• _DATA FOR THIS EXERCISE_:
=-=-=

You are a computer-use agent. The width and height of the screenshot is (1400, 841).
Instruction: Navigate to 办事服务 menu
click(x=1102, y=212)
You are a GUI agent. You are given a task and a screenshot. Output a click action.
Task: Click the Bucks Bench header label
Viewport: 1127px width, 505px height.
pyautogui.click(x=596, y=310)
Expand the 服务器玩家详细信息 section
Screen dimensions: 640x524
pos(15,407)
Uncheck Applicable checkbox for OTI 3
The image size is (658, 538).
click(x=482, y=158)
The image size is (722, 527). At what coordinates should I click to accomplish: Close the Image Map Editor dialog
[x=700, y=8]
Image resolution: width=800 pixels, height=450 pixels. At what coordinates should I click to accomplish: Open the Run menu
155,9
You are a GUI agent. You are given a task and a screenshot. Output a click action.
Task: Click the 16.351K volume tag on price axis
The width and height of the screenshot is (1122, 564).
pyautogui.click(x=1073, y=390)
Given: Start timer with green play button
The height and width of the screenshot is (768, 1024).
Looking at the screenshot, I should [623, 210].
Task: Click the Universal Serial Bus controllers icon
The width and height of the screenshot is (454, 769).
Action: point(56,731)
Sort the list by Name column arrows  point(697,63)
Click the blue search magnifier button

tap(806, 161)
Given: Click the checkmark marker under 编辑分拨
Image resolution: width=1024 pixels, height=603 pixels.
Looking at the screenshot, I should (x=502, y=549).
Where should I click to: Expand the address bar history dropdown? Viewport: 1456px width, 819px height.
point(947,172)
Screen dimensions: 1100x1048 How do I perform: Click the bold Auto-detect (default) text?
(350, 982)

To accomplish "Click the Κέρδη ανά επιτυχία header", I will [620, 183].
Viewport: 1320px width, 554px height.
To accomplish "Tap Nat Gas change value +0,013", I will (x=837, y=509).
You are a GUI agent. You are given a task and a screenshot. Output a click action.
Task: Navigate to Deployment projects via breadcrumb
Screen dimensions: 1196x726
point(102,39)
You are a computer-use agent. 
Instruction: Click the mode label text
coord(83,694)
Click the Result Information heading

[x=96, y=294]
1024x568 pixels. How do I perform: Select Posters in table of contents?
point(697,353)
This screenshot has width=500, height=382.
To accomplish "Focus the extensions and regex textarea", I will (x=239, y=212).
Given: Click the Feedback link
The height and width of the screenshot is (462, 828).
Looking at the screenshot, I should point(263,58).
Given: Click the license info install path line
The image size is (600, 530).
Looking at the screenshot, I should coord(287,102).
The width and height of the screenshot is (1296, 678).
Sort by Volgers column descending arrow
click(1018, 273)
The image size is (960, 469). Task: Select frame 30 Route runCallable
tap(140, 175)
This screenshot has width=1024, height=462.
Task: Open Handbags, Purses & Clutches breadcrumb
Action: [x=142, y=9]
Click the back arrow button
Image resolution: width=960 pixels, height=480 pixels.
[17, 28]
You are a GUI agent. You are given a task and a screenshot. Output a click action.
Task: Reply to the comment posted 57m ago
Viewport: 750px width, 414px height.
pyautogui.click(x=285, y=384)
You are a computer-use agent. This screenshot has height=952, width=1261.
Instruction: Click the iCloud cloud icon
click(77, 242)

=-=-=

• _GOAL OF THE EXERCISE_: Lines that contain "will" should be pulled from the entries above and reported.

• _ANSWER TO THIS PROBLEM_:
To accomplish "Click the Κέρδη ανά επιτυχία header", I will [620, 183].
To accomplish "Tap Nat Gas change value +0,013", I will (x=837, y=509).
To accomplish "Focus the extensions and regex textarea", I will (x=239, y=212).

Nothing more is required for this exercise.